Preferably, in the sampling device of the present invention, a tee is disposed on the main pipeline 4, and the tee is respectively communicated with the sampling needle 3, the negative pressure generating device 1 and the outside air; the main pipeline 4 is provided with a two-way valve 9 at the communication position with the outside air, and the control system 5 is connected with the two-way valve 9 to control the opening and closing of the two-way valve 9.
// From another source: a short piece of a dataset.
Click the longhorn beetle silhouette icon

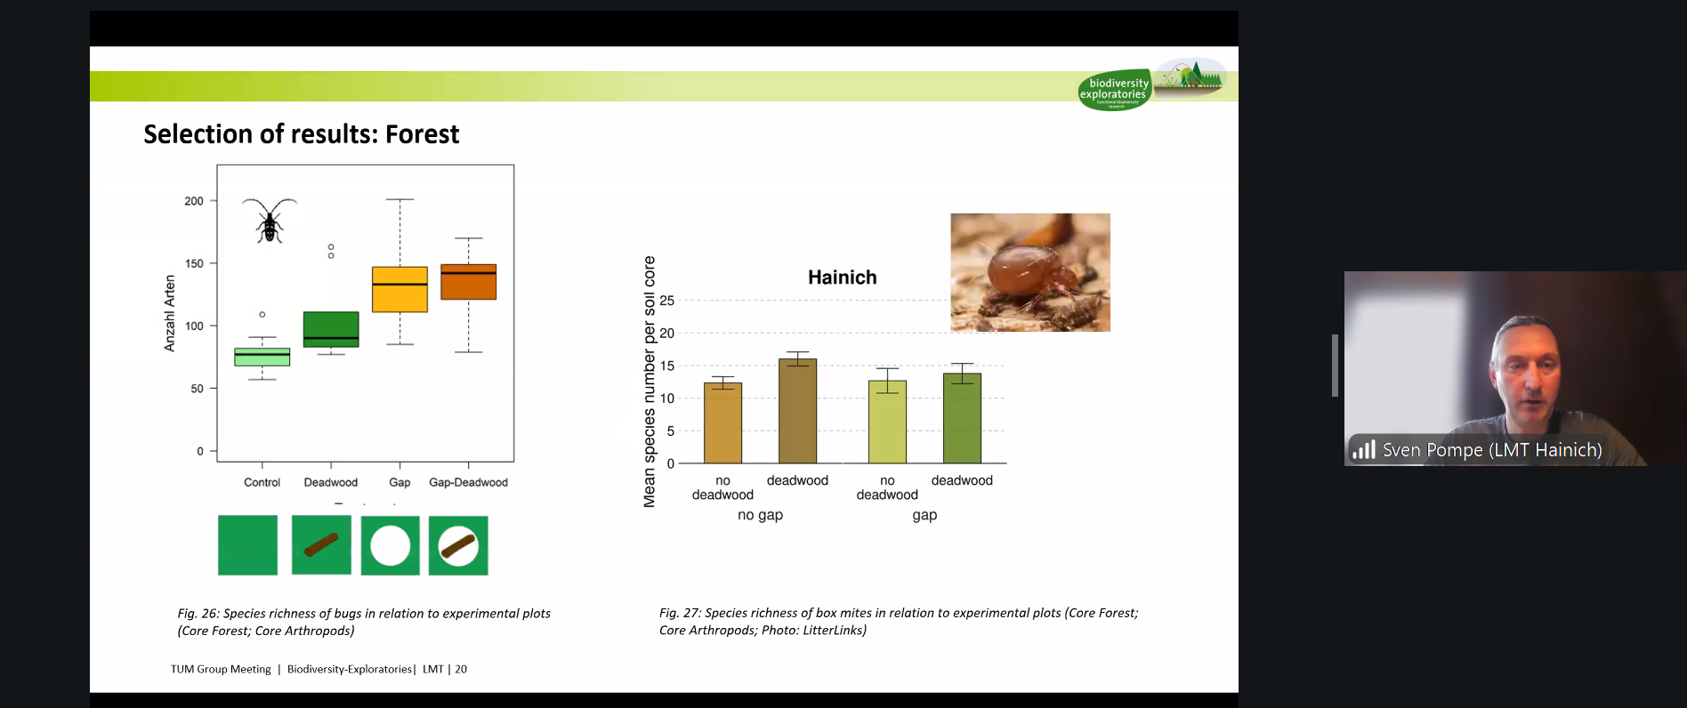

The invention can also adopt the scheme that a tee joint is matched with the two-way valve. The tee joint is respectively communicated with the sampling needle 3, the negative pressure generating device 1 and the outside air by arranging the tee joint; and a two-way valve 9 is arranged, and the two-way valve 9 is communicated with air, so that the air pressure in a sealed cavity formed by the negative pressure generating device 1, the sampling needle 3 and the main pipeline 4 can be balanced, and the suction and the emptying of the sample are assisted. Before sampling, the control system 5 can control to open the two-way valve 9, balance the air pressure in the whole device, then close the two-way valve 9, and then perform sampling operation. After sampling, the sample sucked by the sampling needle 3 needs to be sent into an analysis device for analysis and detection, and when the sampling device moves to a corresponding position of the analysis device, the control system 5 controls to open the two-way valve 9 and introduce air, so that the air pressure of a closed cavity formed by the negative pressure generation device 1, the sampling needle 3 and the main pipeline 4 is balanced with the external air pressure, and the sample in the sampling needle 3 is promoted to flow out of the sampling needle 3 and enter the analysis device. In addition, when taking a sample once, need to carry out the evacuation of waste liquid and wash in the sampling needle 3, cause cross contamination when preventing to take a sample next time. Waste liquid is discharged into the waste liquid pool in the sampling needle 3 firstly, then the sampling needle 3 is cleaned, the sampling needle 3 is stretched into a cleaning liquid surface, the control system 5 controls to open the negative pressure generating device 1, the cleaning liquid is sucked into the sampling needle 3, then the negative pressure generating device 1 is closed, the two-way valve 9 is opened, the air pressure of a closed cavity formed by the negative pressure generating device 1, the sampling needle 3 and the main pipeline 4 is balanced with the external air pressure, the cleaning liquid is made to flow out of the sampling needle 3, the operation is repeated, and the sampling needle 3 is cleaned. The control system 5 controls the opening and closing of the two-way valve 9 in cooperation with the sampling or cleaning process.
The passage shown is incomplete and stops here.